Morale pour tous (la), par Ad. Franck (Paris, 1868, in-18). Dans cet Ouvragé de vulgarisation, nous trouvons tout d’abord une bonne division de la morale. M. Franck y distingue deux parties : l’une théorique, qui nous apprend quel est l’instrument et quel est le principe de la morale, c’est-à-dire quelles sont les conditions sans lesquelles elle ne saurait exister, c’est la psychologie morale ; l’autre pratique, composée des règles et des préceptes, des obligations et des défenses auxquelles nous avons à conformer nos actions, c’est la morale proprement dite. Les questions qui, selon notre auteur, se placent dans la psychologie morale, sont la distinction de l’âme et du corps, le libre arbitre, l’idée générale du bien et du devoir, l’immortalité de l’âme et les sanctions de la vie future.

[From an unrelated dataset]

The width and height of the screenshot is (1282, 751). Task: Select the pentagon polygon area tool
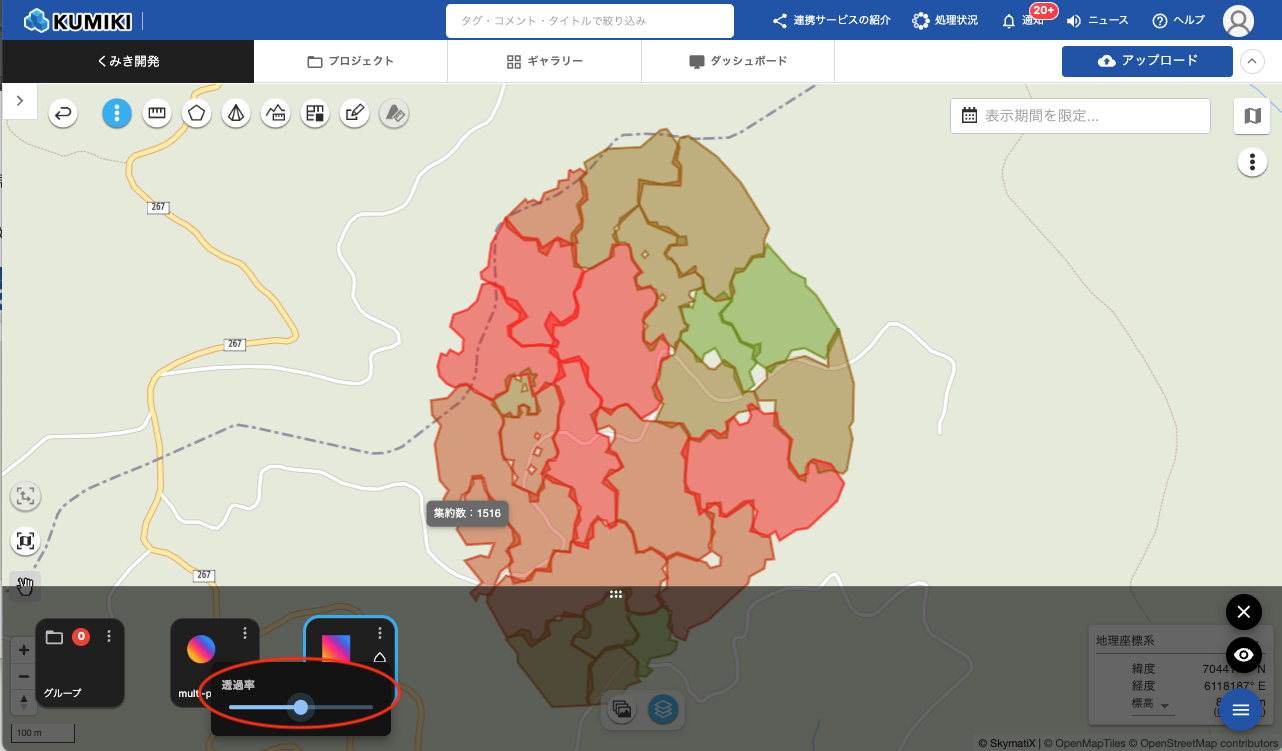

On doit remarquer qu’il en écarte l’existence de Dieu, ce qui donne à penser qu’il ne fait pas dériver du commandement divin la force obligatoire de la loi morale. Toutefois, il déclare à la fin du livre qu’il importe de remonter « de la loi au législateur ; » qu’ainsi « nous ayons la certitude de ne pas nous abuser par une vaine métaphore, ou de ne pas tomber dans cette illusion qu’on appelle une abstraction réalisée ; » que « ce législateur est un être réel, un souverain qui veut être obéi autant qu’il veut être aime ; » que « la saine raison, aussi bien que le sentiment et la foi universelle du genre humain, répudie ce qu’on a appelé récemment la morale indépendante, c’est-à-dire une morale absolument étrangère à la croyance en Dieu. »

Ce qu’il y a de tout à fait remarquable dans ce livre, c’est la critique que fait l’auteur du célèbre précepte évangélique : « Ne faites bas à autrui ce que vous ne voudriez pas qu’on vous fit. »

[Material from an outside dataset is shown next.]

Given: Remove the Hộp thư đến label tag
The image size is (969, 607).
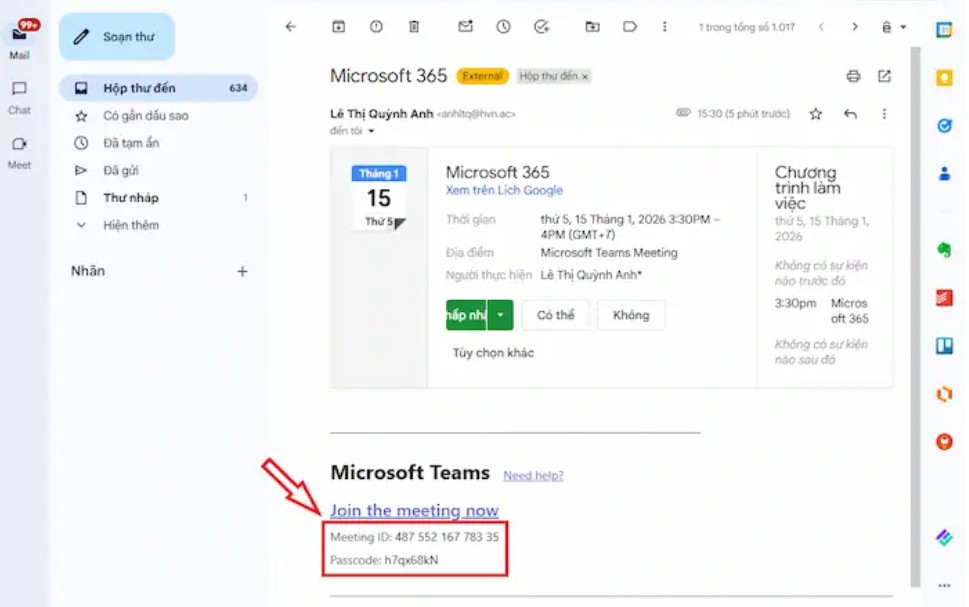Looking at the screenshot, I should tap(586, 76).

« Tous les devoirs que la justice nous impose, dit M. Franck, ont été réunis dans ce seul précepte : « Ne faites pas à autrui ce que vous ne voudriez pas qu’on vous fit. » La justice ayant pour première condition la réciprocité, dont la conséquence est de placer les autres sous la protection des mêmes lois que nous revendiquons pour nous-mêmes, il était impossible de l’enseigner sous une forme plus vive et plus populaire… Cependant il est difficile de se persuader que ce que nous estimons un mal pour nous soit la seule mesure de ce que nous devons regarder comme criminel à l’égard des autres… Si le juste et l’injuste ne sont point susceptibles de varier suivant nos dispositions et nos sentiments personnels, ce que nous ne voulons pas qu’on nous fasse n’est pas l’expression dernière de ce que nous ne devons pas faire aux autres, et nous sommes obligés de donner à la justice Une base plus ferme et plus prédise. »

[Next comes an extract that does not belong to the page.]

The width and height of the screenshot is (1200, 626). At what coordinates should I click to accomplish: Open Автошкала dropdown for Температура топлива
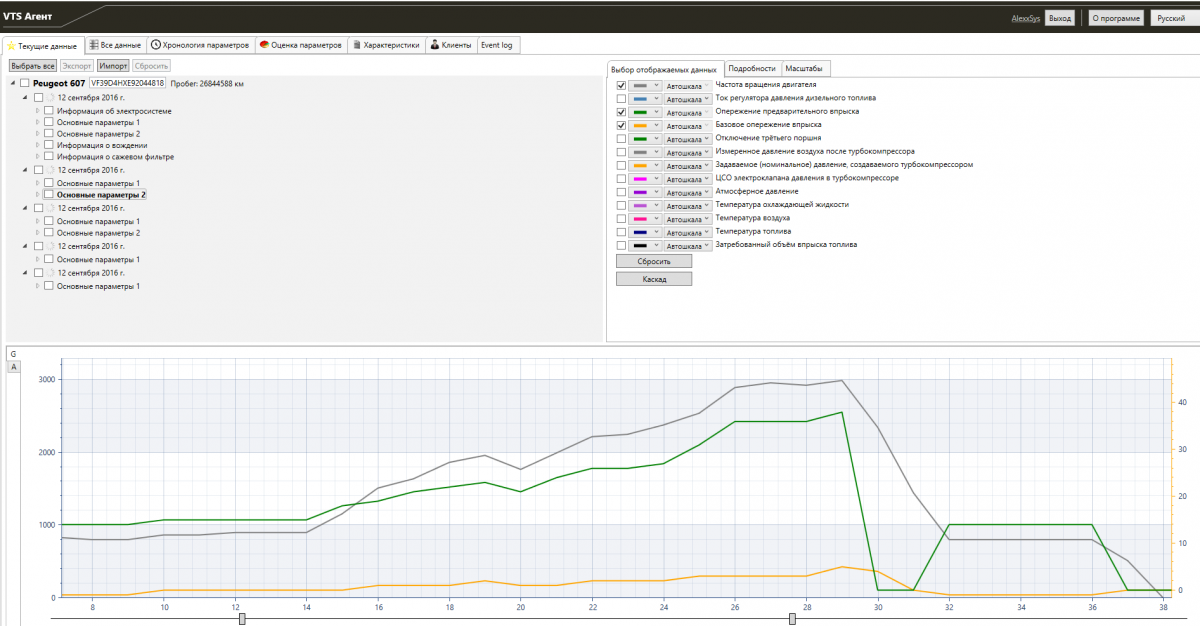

Le plus sérieux reproche que nous puissions faire à M. Franck, c’est de fausser la notion du droit par la manière dont il la déduit. On remarquera d’abord que l’idée du droit ne figuré pus parmi les questions théoriques qu’il examine dans la psychologie morale. Elle n’apparaît que dans la deuxième partie du livre. Le droit, selon notre auteur, n’est autre chose que le moyen d’accomplissement des devoirs envers soi-même. Selon nous, le droit est l’objet, le principal, sinon l’unique objet du devoir. Nous disons que le droit et le devoir sont corrélatifs en ce sens que mon droit au respect et votre devoir de me respecter ne sont que les deux faces d’une même chose. M. Franck entend autrement la corrélation du droit et du devoir. « Droit et devoir, dit-il, sont deux notions corrélatives qui se supposent et s’appellent réciproquement ; de sorte que notre esprit est dans la nécessité ou de les accepter ou de les repousser ensemble. Ils nous représentent le même principe, la même loi, la loi morale, sous deux aspects différents. En effet, ce que la loi m’ordonne de faire, ce qu’elle me prescrit comme un devoir, elle défend aux autres de l’empêcher, d’y mettre obstacle par quelque moyen que ce soit ; elle me déclare inviolable dans l’usage que je fais de mes facultés pour lui obéir ; et cette inviolabilité, empruntée à mes obligations, et limitée par elles, voilà précisément ce qui constitue mon droit. « Il en résulte évidemment que dans tous les actes qui ne se rapportent pas à l’accomplissement du devoir je ne puis invoquer mon inviolabilité, et surtout que je cesse d’être inviolable à vos yeux lorsque j’use de mes facultés contre ce que vous appelez ma destination, contre mes devoirs envers moi-même ou envers Dieu. C’est précisément le langage qu’ont toujours tenu les morales religieuses ; c’est aussi le langage du positivisme. » L’homme, dit Auguste Comte, n’a pas d’autre droit que celui de faire son devoir. » Nous ne pouvons accepter cette définition, du droit.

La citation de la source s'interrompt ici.